◆ **Records**:
>>>>

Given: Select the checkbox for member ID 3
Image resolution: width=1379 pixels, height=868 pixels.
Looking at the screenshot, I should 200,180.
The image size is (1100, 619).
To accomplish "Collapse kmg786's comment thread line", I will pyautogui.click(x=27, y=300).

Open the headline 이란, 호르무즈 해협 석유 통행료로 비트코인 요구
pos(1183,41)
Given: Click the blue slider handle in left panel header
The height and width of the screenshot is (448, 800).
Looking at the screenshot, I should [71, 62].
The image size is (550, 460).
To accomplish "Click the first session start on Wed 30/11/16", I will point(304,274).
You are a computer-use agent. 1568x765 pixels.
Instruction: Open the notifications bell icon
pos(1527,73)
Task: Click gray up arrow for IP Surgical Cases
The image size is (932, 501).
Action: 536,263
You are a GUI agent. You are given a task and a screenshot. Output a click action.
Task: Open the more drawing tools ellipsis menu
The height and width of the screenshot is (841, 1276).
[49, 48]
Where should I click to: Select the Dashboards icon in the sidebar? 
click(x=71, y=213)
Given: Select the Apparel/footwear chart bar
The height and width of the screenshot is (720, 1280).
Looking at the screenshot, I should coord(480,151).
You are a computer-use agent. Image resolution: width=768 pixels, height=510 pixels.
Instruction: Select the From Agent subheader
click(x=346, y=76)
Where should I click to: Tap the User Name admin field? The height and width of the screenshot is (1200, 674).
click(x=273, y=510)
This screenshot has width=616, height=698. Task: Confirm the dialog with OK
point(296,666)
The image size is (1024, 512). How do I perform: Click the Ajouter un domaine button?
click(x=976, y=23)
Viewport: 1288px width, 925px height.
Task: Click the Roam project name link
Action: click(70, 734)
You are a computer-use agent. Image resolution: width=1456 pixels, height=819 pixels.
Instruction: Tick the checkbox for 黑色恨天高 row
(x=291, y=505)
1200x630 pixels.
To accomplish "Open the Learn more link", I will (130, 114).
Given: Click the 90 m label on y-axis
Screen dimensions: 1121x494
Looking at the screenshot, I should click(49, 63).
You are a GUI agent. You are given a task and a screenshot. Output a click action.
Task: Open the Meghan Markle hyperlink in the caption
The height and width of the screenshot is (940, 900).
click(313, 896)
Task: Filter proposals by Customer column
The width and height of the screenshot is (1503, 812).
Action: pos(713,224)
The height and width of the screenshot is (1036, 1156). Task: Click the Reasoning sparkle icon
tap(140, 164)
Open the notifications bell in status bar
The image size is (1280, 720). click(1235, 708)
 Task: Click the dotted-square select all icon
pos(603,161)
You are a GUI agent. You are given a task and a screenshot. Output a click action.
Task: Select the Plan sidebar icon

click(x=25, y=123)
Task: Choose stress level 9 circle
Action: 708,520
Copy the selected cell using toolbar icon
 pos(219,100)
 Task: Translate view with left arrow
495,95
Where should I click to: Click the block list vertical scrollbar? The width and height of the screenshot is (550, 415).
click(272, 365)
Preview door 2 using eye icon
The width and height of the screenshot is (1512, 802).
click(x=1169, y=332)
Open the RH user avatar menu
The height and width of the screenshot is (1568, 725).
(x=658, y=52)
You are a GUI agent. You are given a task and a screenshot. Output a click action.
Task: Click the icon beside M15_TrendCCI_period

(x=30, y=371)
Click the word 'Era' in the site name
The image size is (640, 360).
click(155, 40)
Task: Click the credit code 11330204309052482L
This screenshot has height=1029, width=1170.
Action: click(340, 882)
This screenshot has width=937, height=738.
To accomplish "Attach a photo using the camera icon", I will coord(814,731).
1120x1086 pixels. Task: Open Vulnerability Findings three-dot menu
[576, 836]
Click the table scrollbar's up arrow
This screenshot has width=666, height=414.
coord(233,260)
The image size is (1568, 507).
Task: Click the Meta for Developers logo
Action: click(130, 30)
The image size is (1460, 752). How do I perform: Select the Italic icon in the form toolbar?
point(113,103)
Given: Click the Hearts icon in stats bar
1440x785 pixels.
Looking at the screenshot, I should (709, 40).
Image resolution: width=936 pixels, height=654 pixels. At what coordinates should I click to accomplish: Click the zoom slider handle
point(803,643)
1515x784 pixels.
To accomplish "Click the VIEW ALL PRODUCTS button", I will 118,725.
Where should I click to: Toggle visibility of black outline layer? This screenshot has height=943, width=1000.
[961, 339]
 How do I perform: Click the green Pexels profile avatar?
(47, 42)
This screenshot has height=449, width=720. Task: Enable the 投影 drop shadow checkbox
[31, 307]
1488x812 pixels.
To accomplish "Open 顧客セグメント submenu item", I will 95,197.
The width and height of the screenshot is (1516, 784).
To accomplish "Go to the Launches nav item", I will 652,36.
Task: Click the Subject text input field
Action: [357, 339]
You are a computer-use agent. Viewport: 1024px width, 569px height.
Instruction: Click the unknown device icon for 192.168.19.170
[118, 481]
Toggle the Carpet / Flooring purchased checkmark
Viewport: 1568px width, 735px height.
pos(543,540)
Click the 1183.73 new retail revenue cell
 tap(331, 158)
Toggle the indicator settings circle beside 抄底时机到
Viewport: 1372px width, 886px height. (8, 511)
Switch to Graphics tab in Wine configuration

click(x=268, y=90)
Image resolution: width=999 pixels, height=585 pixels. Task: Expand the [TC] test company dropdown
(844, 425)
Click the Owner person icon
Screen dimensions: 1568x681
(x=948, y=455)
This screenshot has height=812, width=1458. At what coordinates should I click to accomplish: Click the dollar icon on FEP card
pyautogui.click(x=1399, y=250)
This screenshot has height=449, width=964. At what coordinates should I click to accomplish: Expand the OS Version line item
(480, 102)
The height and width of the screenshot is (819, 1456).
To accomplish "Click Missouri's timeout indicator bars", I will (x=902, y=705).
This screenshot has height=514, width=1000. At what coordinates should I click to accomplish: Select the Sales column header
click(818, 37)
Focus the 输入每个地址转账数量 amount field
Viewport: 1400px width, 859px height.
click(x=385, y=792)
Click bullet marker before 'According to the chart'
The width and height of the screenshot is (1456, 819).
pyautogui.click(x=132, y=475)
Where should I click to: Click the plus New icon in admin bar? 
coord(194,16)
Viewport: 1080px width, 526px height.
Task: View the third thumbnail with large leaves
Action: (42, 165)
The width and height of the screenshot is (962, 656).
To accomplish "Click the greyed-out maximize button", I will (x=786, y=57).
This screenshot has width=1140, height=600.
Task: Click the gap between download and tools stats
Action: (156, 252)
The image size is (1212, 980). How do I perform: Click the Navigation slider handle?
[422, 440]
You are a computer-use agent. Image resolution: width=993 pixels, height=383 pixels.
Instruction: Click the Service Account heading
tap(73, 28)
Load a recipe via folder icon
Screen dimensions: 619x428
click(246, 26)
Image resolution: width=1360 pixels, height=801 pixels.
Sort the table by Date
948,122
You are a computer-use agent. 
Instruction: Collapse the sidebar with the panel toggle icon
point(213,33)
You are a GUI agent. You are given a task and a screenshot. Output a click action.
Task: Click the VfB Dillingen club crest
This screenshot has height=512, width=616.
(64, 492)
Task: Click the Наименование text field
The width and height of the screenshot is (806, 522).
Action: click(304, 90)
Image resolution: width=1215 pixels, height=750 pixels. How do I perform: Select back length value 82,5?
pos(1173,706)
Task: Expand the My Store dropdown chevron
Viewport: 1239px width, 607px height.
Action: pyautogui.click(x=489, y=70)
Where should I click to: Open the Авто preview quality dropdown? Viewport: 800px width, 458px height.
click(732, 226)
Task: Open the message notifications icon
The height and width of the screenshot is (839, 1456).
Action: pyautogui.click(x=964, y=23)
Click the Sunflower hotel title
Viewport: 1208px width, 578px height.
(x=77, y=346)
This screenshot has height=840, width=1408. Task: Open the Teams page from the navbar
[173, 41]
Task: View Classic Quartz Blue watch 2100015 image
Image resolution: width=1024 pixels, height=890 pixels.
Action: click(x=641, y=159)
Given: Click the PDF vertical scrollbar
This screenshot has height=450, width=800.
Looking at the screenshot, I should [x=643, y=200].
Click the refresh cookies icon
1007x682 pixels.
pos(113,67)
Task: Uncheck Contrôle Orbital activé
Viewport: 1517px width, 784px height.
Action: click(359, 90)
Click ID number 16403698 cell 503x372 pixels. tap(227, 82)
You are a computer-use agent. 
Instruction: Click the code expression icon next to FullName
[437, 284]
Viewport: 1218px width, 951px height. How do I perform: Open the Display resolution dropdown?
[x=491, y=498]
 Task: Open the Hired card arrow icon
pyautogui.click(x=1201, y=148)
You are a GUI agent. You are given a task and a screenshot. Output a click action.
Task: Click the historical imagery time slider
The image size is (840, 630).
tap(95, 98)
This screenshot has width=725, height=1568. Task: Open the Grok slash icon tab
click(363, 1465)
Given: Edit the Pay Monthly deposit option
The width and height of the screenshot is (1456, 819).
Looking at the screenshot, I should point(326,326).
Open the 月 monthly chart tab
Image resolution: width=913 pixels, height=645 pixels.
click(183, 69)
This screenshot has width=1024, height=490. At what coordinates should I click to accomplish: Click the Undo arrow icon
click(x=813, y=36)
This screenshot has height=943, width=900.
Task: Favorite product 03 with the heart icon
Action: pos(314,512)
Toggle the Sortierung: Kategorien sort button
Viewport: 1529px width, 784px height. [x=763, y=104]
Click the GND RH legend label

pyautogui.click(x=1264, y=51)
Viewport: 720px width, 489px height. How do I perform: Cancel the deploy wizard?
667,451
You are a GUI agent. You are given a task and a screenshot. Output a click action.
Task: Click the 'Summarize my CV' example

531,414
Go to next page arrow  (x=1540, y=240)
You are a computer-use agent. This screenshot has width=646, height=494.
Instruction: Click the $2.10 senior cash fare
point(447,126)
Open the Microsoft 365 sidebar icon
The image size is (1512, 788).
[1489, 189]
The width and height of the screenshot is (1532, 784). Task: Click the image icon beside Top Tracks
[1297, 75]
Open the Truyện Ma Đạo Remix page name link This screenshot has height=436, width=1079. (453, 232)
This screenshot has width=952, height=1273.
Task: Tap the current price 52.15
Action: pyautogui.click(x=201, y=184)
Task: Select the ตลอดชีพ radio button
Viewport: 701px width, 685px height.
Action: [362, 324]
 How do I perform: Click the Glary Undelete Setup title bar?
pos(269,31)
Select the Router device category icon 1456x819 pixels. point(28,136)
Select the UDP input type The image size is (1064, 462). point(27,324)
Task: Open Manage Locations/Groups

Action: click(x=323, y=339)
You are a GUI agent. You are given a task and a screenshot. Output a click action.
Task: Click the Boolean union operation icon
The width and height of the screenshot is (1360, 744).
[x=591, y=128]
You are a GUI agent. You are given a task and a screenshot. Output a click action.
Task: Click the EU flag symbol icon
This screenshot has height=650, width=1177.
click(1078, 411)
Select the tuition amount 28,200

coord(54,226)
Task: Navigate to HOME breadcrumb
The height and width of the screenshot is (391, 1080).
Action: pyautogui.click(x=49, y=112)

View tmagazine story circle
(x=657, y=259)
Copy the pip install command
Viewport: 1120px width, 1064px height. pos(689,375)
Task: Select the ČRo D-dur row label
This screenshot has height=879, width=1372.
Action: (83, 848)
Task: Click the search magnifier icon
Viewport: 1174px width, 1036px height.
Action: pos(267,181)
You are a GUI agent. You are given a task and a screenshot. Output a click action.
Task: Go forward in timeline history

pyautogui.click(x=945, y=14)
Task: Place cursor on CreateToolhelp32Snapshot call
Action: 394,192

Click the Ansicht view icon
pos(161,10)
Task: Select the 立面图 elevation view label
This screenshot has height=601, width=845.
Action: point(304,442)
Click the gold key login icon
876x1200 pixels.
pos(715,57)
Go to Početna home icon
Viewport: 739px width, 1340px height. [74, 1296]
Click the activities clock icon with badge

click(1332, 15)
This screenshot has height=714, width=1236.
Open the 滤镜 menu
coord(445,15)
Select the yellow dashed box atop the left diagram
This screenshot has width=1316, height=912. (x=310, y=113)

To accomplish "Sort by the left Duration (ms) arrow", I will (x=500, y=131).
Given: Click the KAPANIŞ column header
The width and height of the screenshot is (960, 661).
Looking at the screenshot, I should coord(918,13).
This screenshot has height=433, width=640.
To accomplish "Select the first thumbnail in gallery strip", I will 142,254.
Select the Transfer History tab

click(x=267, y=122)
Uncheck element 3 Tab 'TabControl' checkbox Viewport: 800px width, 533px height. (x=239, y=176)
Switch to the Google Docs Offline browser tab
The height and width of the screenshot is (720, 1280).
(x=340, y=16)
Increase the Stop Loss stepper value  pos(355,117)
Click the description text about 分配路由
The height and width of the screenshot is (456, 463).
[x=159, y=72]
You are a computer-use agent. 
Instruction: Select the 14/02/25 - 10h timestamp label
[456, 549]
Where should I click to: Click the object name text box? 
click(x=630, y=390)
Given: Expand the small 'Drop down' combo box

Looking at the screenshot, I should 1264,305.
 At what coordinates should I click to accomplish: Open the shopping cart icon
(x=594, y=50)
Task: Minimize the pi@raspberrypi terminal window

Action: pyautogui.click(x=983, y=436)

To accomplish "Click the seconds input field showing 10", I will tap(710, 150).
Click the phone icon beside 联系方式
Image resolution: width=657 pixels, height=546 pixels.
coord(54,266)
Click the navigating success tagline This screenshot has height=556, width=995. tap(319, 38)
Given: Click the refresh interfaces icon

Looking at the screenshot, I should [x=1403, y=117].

<<<<

◆ **Work required**: Can you reproduce the part of the material that opens with the line containing "Click the GND RH legend label" and closes with the line containing "Action: 394,192", substituting "lens" for "magnifier" and keeping everything else unchanged?

◆ **Task answer**:
Click the GND RH legend label

pyautogui.click(x=1264, y=51)
Viewport: 720px width, 489px height. How do I perform: Cancel the deploy wizard?
667,451
You are a GUI agent. You are given a task and a screenshot. Output a click action.
Task: Click the 'Summarize my CV' example

531,414
Go to next page arrow  (x=1540, y=240)
You are a computer-use agent. This screenshot has width=646, height=494.
Instruction: Click the $2.10 senior cash fare
point(447,126)
Open the Microsoft 365 sidebar icon
The image size is (1512, 788).
[1489, 189]
The width and height of the screenshot is (1532, 784). Task: Click the image icon beside Top Tracks
[1297, 75]
Open the Truyện Ma Đạo Remix page name link This screenshot has height=436, width=1079. (453, 232)
This screenshot has width=952, height=1273.
Task: Tap the current price 52.15
Action: pyautogui.click(x=201, y=184)
Task: Select the ตลอดชีพ radio button
Viewport: 701px width, 685px height.
Action: [362, 324]
 How do I perform: Click the Glary Undelete Setup title bar?
pos(269,31)
Select the Router device category icon 1456x819 pixels. point(28,136)
Select the UDP input type The image size is (1064, 462). point(27,324)
Task: Open Manage Locations/Groups

Action: click(x=323, y=339)
You are a GUI agent. You are given a task and a screenshot. Output a click action.
Task: Click the Boolean union operation icon
The width and height of the screenshot is (1360, 744).
[x=591, y=128]
You are a GUI agent. You are given a task and a screenshot. Output a click action.
Task: Click the EU flag symbol icon
This screenshot has height=650, width=1177.
click(1078, 411)
Select the tuition amount 28,200

coord(54,226)
Task: Navigate to HOME breadcrumb
The height and width of the screenshot is (391, 1080).
Action: pyautogui.click(x=49, y=112)

View tmagazine story circle
(x=657, y=259)
Copy the pip install command
Viewport: 1120px width, 1064px height. pos(689,375)
Task: Select the ČRo D-dur row label
This screenshot has height=879, width=1372.
Action: (83, 848)
Task: Click the search lens icon
Viewport: 1174px width, 1036px height.
Action: pos(267,181)
You are a GUI agent. You are given a task and a screenshot. Output a click action.
Task: Go forward in timeline history

pyautogui.click(x=945, y=14)
Task: Place cursor on CreateToolhelp32Snapshot call
Action: 394,192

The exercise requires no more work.